After You Believe is the third in a trilogy from Bishop Wright (he is a retired Anglican bishop), following Simply Christian and Surprised by Hope, which are among the best books I've read in recent years.
In After You Believe, Wright tackles the topic of Christian character and virtue. Using the wonderfully apt illustration of Captain "Sully" Sullenberger's heroism in saving lives on the ill-fated Flight 1549, he makes the case that "virtue is what happens when wise and courageous choices have become 'second nature.'...Like an acquired taste, such choices and actions, which started off being practiced with difficulty, ended up being, yes, 'second nature'" (p. 21). With his usual thoroughness and eloquence, he leaves the reader no choice but to agree and to desire such character and virtue. He makes it clear that "virtue" doesn't "just happen," nor is it achieved by following someone's example--even that of Jesus.

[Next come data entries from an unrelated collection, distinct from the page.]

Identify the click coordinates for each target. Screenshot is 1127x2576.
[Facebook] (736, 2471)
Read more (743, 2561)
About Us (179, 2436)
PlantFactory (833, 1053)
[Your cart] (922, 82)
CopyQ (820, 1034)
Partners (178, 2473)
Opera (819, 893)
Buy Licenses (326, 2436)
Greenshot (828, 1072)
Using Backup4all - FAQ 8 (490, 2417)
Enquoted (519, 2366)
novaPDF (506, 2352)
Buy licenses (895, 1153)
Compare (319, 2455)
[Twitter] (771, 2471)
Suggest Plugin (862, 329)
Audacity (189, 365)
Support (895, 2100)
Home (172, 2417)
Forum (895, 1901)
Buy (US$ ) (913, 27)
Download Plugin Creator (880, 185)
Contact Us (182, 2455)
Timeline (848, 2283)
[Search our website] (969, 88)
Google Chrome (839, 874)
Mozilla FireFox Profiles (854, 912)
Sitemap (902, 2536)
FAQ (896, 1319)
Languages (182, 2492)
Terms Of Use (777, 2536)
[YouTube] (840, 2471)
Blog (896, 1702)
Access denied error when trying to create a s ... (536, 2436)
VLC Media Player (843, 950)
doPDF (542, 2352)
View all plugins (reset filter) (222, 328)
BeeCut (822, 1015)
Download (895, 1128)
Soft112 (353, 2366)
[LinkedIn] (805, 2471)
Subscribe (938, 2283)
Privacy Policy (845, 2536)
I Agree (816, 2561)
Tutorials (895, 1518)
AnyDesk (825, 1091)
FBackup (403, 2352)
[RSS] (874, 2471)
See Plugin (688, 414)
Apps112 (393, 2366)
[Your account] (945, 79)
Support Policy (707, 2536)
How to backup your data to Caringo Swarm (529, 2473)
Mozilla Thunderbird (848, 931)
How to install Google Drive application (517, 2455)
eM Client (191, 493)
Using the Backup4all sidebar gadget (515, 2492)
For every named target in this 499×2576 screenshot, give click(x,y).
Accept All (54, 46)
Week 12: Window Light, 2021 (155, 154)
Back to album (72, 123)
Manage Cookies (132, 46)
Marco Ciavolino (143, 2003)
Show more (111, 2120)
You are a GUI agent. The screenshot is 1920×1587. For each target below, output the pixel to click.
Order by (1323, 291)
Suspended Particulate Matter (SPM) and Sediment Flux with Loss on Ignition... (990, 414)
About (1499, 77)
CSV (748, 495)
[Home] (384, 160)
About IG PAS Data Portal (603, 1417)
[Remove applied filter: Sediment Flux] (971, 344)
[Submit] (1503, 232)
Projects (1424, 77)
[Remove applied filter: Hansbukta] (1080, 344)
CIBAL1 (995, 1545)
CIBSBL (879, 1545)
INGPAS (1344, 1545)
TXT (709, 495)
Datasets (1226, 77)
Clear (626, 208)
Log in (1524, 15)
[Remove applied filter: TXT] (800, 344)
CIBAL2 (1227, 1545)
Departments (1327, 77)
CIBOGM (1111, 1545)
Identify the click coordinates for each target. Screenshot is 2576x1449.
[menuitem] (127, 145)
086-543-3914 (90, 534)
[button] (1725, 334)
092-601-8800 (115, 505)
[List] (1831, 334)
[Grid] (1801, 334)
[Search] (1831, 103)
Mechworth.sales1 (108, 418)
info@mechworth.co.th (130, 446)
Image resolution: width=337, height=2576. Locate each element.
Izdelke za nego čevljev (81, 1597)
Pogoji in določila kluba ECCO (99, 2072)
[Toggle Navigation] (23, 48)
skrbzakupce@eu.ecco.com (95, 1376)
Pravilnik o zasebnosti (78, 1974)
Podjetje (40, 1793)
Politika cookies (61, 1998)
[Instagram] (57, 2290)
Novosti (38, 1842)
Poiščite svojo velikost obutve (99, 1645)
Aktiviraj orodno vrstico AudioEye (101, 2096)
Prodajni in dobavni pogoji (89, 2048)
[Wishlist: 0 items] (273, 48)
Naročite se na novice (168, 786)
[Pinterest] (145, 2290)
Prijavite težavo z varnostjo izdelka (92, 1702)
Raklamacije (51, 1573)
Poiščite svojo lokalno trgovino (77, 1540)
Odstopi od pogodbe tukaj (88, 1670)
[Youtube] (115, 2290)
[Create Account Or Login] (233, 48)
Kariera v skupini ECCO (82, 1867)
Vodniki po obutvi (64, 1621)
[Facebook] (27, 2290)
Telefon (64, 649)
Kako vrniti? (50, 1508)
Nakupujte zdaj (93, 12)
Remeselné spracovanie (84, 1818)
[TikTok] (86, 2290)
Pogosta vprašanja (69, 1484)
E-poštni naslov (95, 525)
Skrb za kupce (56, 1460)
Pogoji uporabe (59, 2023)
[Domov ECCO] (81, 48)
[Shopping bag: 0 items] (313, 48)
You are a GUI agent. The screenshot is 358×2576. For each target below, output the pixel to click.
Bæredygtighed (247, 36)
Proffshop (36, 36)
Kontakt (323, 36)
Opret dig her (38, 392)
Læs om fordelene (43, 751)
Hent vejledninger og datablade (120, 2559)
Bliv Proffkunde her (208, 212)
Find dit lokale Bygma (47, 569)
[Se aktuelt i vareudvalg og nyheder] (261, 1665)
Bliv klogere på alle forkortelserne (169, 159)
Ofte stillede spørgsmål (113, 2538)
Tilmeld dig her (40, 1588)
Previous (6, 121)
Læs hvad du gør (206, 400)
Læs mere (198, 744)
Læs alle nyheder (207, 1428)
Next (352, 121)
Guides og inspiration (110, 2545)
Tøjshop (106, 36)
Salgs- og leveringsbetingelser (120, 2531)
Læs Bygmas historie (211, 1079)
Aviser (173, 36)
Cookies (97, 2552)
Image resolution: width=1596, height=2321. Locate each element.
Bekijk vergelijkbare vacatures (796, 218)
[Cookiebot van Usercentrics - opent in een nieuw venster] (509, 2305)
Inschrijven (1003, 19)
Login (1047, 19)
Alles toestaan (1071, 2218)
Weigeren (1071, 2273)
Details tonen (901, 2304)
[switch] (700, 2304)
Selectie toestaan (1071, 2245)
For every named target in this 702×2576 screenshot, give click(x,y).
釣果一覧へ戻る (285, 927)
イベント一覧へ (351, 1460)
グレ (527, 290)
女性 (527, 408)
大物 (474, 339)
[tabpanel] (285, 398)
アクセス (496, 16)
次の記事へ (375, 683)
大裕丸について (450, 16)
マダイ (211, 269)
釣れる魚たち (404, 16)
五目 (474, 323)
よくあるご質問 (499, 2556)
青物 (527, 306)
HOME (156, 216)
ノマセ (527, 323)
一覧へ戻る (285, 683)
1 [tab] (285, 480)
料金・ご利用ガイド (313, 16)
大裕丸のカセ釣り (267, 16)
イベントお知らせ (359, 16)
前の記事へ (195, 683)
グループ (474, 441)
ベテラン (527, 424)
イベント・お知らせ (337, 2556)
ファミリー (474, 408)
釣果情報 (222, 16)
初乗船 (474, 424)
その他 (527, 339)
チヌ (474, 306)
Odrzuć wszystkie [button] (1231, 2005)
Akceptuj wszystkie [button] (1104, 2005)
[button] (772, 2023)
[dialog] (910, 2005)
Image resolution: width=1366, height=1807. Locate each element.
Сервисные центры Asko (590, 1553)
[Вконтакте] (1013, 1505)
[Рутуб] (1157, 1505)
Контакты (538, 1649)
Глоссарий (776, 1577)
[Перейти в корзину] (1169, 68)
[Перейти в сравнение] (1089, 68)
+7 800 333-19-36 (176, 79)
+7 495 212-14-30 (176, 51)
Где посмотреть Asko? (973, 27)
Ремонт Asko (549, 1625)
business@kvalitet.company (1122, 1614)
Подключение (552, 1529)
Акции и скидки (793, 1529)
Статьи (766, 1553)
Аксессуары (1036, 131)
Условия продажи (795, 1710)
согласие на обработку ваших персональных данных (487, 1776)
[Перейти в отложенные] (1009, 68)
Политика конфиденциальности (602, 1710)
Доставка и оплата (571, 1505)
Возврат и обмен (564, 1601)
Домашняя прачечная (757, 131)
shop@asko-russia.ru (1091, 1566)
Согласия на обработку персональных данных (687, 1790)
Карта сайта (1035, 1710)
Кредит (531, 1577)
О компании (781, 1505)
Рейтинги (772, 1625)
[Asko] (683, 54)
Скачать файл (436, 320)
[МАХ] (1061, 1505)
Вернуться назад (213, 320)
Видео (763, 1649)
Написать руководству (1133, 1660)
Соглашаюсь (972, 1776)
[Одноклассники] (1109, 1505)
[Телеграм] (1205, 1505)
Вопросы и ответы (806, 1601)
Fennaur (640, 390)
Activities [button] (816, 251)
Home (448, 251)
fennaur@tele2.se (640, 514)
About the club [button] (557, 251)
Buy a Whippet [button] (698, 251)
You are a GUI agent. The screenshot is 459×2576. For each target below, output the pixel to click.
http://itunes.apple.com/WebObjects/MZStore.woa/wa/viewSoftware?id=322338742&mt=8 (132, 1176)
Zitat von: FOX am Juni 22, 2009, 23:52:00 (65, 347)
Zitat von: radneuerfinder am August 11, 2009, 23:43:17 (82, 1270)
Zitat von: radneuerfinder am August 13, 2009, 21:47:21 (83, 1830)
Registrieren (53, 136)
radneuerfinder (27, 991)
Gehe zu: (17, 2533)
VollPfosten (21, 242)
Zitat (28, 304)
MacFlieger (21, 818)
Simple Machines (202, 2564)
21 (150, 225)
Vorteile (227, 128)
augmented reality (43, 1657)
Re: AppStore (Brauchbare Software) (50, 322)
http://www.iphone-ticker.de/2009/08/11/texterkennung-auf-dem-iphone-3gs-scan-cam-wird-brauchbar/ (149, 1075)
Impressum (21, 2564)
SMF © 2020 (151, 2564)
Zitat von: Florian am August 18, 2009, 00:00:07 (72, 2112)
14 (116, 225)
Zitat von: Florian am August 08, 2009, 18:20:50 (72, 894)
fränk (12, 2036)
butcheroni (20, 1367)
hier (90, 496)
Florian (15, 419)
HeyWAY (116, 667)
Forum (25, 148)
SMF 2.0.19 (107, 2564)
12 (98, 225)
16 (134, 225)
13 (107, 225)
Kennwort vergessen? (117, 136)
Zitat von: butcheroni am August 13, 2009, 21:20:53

Instead, he depicts what he calls "The Virtuous Circle" (see photo), comprised of regular and intertwining
influences of scripture, stories, examples, community, and practices--the "habits of mind and heart which develop those corporate virtues of which we have spoken" (p. 278), such as shared worship (prayer, scripture, sacrament, and giving). When this "virtuous circle" is habitual (not occasional), cyclical (not sequential), and sincere (not rote), our characters will be transformed and virtue will result.
It's impossible to do justice to what Commonweal calls "Wright’s close reading of Scripture, his clear prose, and his evident love for his Christian faith" in a short review, but After You Believe is a helpful and compelling book by one of the world's leading biblical scholars.